Starting from the line that holds "Click the date('2023-06", print every line through the end of the records, first and last included.

------------------------------

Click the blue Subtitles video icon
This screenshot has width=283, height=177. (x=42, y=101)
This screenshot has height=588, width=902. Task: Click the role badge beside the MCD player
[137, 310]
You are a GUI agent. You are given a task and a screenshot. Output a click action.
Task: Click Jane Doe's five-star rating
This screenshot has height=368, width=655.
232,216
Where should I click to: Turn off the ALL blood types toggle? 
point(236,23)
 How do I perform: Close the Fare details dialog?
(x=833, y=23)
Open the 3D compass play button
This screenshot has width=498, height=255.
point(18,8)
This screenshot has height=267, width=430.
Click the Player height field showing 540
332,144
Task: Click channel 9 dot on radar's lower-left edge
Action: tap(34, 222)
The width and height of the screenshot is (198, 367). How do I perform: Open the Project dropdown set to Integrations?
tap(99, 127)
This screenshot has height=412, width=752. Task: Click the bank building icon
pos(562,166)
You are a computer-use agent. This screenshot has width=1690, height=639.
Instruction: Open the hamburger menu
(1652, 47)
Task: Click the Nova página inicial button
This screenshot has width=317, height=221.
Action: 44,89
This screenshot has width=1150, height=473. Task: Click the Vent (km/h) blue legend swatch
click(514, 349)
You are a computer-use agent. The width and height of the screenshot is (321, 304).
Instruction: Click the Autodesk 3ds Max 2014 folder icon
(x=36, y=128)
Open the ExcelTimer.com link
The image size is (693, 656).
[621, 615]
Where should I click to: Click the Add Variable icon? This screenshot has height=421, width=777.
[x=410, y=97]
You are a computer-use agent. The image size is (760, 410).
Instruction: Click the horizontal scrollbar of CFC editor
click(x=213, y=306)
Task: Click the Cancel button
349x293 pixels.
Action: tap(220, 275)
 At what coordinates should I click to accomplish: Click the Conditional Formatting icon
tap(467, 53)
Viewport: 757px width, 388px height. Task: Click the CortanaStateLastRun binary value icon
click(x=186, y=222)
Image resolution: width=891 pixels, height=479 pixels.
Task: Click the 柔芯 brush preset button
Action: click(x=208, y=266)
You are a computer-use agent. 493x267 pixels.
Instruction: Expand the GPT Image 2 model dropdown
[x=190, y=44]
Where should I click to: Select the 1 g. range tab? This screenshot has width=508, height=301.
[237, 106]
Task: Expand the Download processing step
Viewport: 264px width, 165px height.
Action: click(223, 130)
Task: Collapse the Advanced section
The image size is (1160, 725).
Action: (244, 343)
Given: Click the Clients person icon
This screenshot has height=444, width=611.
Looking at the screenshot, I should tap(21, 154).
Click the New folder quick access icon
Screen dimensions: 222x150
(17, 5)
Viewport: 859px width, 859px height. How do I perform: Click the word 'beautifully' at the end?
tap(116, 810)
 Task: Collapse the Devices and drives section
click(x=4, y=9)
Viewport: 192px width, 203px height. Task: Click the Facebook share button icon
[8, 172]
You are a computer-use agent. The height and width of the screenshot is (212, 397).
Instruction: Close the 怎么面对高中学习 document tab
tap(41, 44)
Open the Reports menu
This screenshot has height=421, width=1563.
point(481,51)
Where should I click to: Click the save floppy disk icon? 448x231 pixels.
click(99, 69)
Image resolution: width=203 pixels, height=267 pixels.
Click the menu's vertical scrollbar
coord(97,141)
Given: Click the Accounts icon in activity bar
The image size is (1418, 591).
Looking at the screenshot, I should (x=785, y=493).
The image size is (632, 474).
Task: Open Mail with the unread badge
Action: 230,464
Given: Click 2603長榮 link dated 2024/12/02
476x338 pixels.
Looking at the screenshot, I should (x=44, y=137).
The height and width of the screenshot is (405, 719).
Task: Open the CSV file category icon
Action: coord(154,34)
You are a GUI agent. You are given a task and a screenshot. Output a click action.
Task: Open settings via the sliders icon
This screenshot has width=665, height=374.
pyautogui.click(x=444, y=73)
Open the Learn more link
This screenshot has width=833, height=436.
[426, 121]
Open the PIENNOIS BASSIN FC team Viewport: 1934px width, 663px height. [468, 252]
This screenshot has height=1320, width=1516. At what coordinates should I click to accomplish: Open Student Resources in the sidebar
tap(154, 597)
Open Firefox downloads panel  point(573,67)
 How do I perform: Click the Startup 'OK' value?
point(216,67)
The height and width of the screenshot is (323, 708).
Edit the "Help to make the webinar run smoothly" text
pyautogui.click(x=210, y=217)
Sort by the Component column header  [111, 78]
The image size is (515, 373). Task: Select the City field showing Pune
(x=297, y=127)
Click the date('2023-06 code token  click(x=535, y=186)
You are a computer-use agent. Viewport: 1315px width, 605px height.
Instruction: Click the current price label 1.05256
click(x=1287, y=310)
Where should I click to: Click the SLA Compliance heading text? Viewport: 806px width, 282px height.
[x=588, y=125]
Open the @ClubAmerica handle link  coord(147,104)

------------------------------

## ANSWER TO THIS TASK
Click the date('2023-06 code token  click(x=535, y=186)
You are a computer-use agent. Viewport: 1315px width, 605px height.
Instruction: Click the current price label 1.05256
click(x=1287, y=310)
Where should I click to: Click the SLA Compliance heading text? Viewport: 806px width, 282px height.
[x=588, y=125]
Open the @ClubAmerica handle link  coord(147,104)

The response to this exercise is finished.